Studio album by Michael Feinstein
- Released: April 28, 1987
- Recorded: 1985
- Genre: Vocal jazz
- Length: 54:58
- Label: Asylum

Michael Feinstein chronology
| Live at the Algonquin (1986) | Pure Gershwin (1987) | Remember: Michael Feinstein Sings Irving Berlin (1987) |

= Pure Gershwin =

Pure Gershwin is an album by American vocalist Michael Feinstein of songs composed by George Gershwin. This was Feinstein's debut studio recording, originally released on the Parnassus label in 1985.

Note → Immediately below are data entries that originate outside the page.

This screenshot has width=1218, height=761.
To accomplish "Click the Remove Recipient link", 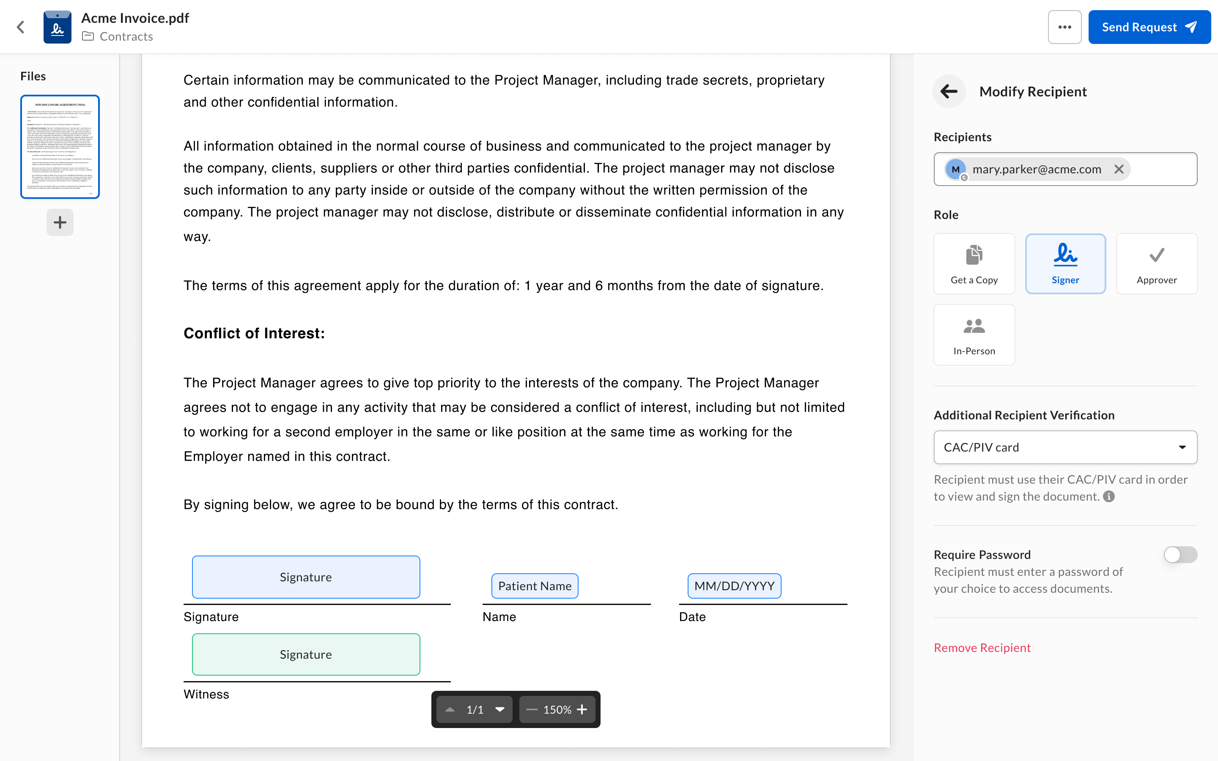I will (982, 648).
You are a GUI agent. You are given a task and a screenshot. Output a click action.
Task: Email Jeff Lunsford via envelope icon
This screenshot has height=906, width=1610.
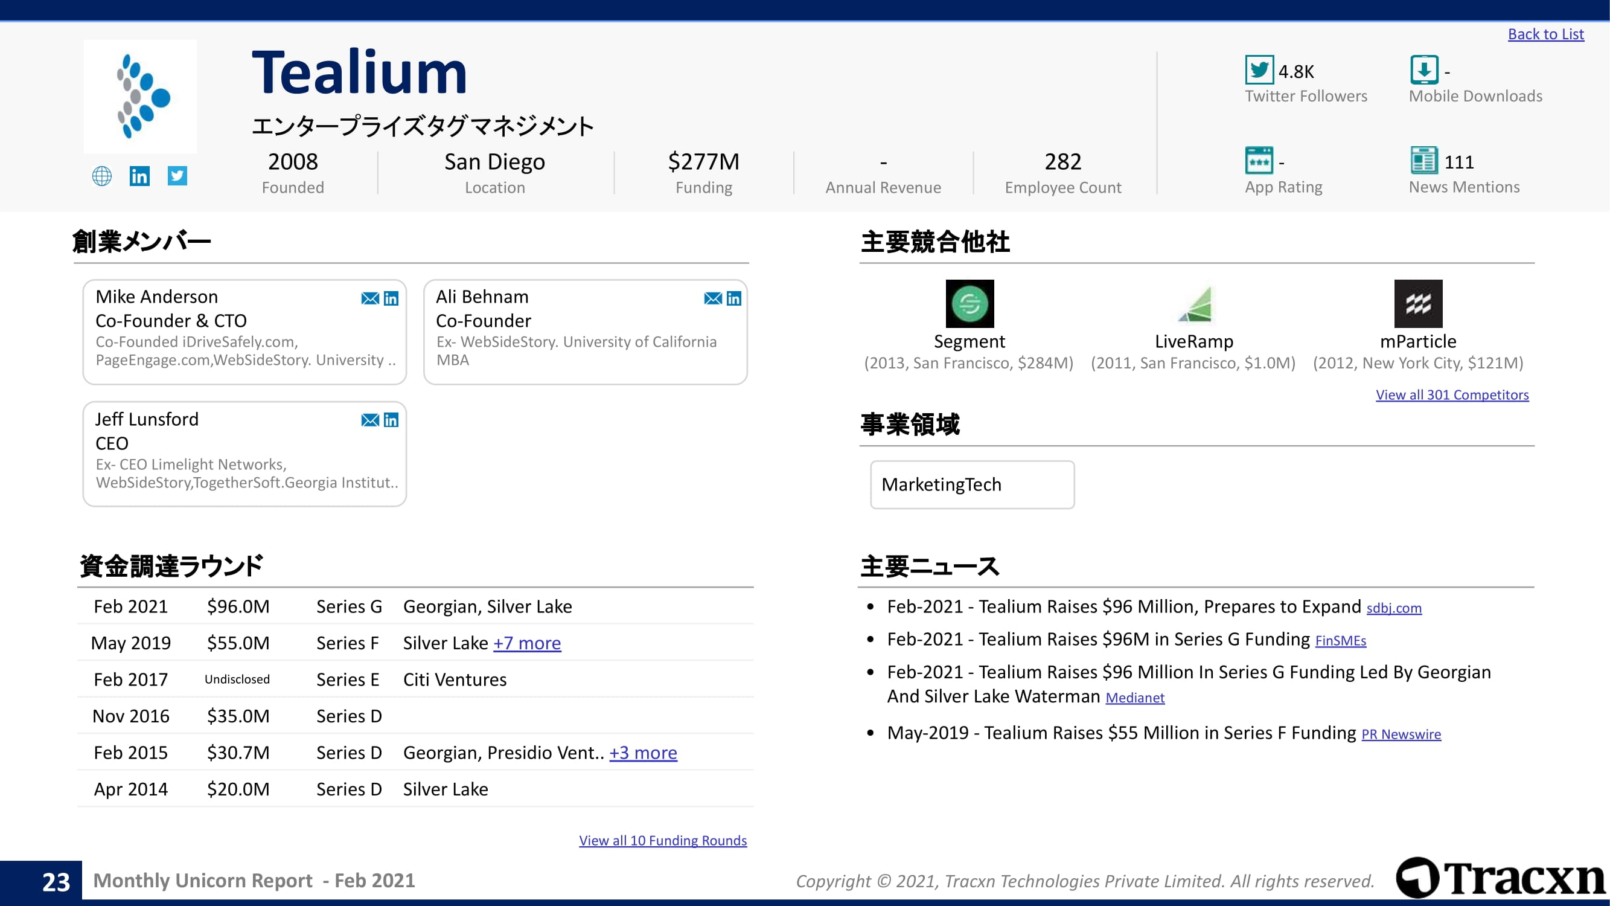pyautogui.click(x=370, y=420)
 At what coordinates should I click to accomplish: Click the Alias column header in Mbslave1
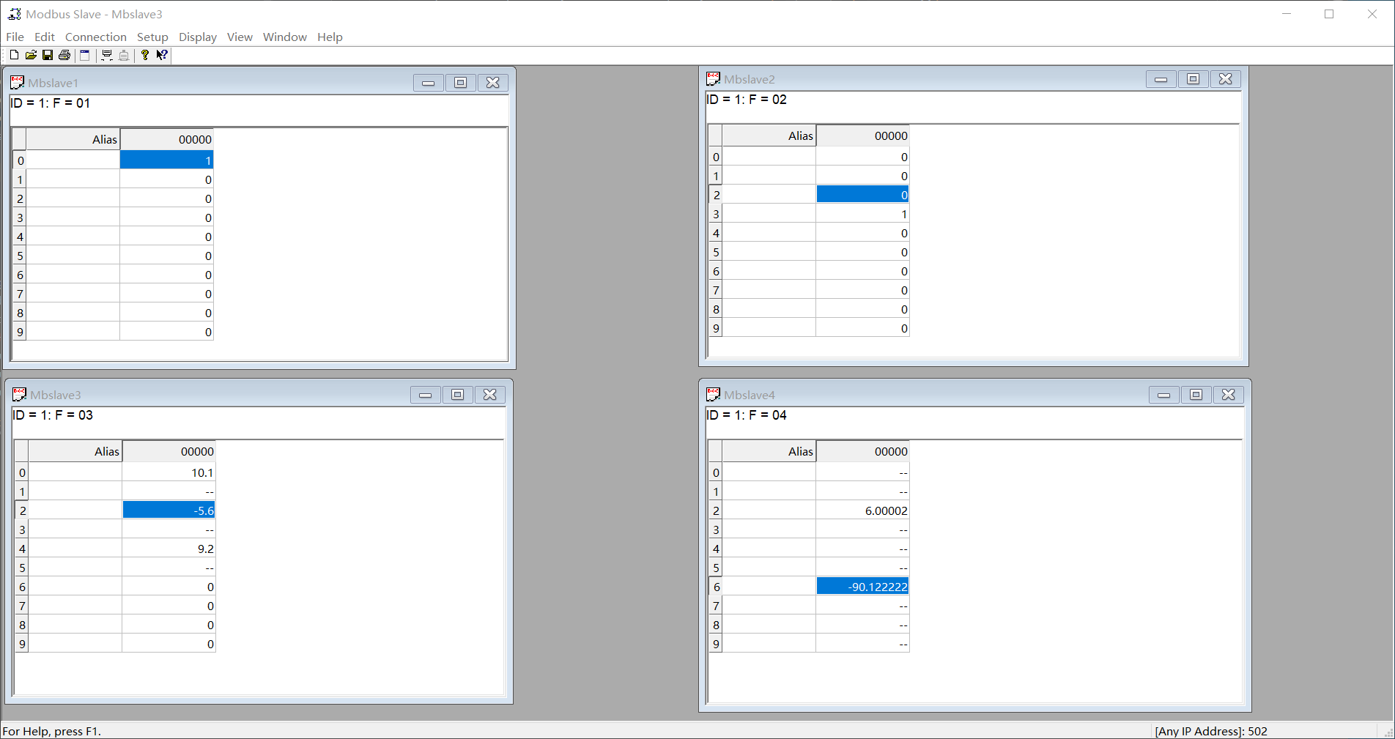(x=73, y=139)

It was Feinstein's first album of Gershwin's music, his two other all-Gershwin albums are Nice Work If You Can Get It: Songs by the Gershwins (1996) and Michael & George: Feinstein Sings Gershwin (1998).

==Reception==

The Allmusic review by William Ruhlmann awarded the album four ½ stars and said Feinstein's reading of Gershwin was "near perfect", and his piano playing excellent.

Professional ratings
Review scores
| Source | Rating |
| Allmusic | Star Half star |

==Track listing==
1. "'S Wonderful" - 3:54
2. "Love Is Here to Stay" - 3:53
3. "Liza (All the Clouds'll Roll Away)" - 5:24
4. "The World Is Mine" - 2:56
5. "They Can't Take That Away from Me" - 3:36
6. "Isn't It a Pity?" - 7:03
7. "Let's Call the Whole Thing Off" - 2:43
8. "Embraceable You" - 4:33
9. "What Causes That?" - 3:19
10. "He Loves and She Loves"/"How Long Has This Been Going On?" - 5:49
11. "They All Laughed" - 3:03
12. "The Girl I Love" - 4:30
13. "Someone to Watch over Me" - 4:15

All music composed by George Gershwin, and all lyrics written by Ira Gershwin, additionally Gus Kahn provides lyrics on "Liza (All the Clouds'll Roll Away)"

==Personnel==
- Michael Feinstein - vocals, piano
- Ted Hawke - drums
- Jim Hughart - double bass
- David Ross - piano
- Morgan Ames - liner notes
- Herb Eiseman - producer
- Dennis Sands - engineer
- Rosemary Clooney - singing, Isn't It a Pity?